Problem statement
Beginning with the line below that contains "Screen dimensions: 1617x608" and ending with the line that contains "Open the Q&A", copy every line exactly. Copy nothing else.

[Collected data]
╔══
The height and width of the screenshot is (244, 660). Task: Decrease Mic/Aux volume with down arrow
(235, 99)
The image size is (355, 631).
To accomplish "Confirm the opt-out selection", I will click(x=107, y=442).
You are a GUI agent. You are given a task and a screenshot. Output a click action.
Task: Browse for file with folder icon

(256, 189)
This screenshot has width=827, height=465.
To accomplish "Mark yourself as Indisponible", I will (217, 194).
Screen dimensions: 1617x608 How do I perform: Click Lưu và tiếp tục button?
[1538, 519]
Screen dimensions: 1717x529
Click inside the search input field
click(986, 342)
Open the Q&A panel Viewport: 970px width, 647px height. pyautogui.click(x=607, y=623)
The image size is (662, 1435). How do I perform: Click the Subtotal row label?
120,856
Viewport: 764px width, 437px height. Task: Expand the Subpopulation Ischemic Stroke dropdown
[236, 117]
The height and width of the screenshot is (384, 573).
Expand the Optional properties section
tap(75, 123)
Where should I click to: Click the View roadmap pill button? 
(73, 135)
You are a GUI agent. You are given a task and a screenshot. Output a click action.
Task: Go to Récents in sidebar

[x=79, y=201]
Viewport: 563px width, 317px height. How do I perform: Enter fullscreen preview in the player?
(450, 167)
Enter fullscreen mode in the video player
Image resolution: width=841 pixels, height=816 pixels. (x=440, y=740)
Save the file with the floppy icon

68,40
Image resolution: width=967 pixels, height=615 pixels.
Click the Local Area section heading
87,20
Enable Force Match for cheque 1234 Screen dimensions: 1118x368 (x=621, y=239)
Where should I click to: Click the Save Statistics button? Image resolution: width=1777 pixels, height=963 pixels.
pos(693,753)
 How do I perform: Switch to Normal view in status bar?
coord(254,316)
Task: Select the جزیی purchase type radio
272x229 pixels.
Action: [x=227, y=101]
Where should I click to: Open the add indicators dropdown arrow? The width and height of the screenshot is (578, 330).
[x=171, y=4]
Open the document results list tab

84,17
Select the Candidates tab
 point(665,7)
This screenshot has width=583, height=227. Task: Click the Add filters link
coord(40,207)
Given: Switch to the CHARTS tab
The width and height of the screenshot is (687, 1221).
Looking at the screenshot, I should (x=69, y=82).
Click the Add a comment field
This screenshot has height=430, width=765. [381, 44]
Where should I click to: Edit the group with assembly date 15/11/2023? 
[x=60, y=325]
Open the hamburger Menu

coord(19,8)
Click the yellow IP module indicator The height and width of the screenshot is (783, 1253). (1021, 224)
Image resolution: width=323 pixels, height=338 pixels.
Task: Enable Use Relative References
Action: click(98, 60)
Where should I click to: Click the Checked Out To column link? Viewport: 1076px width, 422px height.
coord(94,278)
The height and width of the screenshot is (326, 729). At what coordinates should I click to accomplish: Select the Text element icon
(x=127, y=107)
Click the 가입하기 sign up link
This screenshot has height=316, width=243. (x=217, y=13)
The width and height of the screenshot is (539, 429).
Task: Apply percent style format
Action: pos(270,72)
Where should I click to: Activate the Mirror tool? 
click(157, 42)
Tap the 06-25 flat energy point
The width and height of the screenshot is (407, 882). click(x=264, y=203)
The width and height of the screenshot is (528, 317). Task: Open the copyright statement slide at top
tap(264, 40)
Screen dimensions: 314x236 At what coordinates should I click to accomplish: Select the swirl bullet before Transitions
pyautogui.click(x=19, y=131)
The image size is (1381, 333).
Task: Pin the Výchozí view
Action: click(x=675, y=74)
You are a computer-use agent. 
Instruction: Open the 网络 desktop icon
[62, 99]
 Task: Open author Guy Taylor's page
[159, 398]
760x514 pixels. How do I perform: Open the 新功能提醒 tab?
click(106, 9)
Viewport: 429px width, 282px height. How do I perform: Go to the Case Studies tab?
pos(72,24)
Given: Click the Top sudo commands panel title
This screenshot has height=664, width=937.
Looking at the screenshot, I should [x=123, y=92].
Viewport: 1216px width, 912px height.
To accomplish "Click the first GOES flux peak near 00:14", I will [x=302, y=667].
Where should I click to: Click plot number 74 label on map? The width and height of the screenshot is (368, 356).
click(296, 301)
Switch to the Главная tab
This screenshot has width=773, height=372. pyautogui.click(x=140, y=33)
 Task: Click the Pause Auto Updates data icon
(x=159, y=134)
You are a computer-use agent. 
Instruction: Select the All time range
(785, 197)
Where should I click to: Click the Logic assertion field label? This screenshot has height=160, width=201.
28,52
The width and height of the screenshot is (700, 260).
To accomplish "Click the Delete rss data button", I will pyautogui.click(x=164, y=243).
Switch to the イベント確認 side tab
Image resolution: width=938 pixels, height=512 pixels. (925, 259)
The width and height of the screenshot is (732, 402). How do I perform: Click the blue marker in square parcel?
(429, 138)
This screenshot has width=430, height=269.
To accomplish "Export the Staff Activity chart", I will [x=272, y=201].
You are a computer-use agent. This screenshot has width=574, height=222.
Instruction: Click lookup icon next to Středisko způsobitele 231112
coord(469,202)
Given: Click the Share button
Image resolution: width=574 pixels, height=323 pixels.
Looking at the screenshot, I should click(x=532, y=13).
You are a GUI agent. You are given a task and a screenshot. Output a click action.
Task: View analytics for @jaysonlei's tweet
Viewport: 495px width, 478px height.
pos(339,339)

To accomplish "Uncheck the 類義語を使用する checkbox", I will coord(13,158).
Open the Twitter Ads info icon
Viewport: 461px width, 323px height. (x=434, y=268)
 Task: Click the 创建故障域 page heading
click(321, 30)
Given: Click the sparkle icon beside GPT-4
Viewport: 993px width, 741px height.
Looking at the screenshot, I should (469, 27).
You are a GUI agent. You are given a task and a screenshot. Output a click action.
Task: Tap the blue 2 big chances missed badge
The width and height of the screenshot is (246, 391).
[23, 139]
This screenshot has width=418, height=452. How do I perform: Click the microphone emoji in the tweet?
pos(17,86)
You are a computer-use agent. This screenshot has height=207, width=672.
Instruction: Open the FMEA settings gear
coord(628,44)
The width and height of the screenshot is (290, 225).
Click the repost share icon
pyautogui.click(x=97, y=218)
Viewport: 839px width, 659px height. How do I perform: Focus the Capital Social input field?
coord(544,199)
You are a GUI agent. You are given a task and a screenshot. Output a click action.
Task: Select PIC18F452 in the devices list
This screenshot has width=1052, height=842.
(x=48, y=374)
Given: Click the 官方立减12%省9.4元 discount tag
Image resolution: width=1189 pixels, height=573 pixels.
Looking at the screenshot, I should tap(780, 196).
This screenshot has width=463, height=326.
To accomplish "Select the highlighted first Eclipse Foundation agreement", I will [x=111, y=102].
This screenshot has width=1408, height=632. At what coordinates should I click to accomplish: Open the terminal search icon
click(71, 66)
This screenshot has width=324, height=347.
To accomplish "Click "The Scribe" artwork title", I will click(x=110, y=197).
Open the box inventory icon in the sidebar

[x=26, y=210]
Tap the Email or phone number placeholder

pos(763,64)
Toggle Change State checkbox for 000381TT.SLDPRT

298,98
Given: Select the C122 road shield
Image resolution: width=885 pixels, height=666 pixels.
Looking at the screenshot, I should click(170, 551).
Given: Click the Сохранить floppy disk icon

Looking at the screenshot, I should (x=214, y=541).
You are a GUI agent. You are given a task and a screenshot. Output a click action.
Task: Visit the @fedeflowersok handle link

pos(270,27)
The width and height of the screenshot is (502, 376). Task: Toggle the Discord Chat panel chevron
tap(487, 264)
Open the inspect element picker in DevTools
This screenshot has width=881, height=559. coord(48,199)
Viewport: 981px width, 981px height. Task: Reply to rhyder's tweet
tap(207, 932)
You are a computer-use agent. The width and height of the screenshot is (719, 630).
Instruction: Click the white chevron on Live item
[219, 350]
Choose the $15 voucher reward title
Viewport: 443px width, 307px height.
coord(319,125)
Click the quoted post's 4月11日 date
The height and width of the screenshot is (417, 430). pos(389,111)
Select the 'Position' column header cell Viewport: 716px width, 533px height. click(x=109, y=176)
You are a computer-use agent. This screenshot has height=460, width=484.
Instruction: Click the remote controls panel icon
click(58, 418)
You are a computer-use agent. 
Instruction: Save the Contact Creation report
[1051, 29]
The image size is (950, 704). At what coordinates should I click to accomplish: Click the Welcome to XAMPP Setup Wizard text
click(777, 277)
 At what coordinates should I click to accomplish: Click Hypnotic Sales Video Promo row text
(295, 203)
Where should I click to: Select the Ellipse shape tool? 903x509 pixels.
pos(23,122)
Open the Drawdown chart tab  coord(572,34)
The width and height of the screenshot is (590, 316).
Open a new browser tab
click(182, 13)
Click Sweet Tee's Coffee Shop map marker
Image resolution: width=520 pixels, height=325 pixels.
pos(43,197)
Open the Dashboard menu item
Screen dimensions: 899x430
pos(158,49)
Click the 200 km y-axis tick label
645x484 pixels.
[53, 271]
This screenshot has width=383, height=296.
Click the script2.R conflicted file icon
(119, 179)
╚══
Task answer
Screen dimensions: 1617x608 How do I perform: Click Lưu và tiếp tục button?
[1538, 519]
Screen dimensions: 1717x529
Click inside the search input field
click(986, 342)
Open the Q&A panel Viewport: 970px width, 647px height. pyautogui.click(x=607, y=623)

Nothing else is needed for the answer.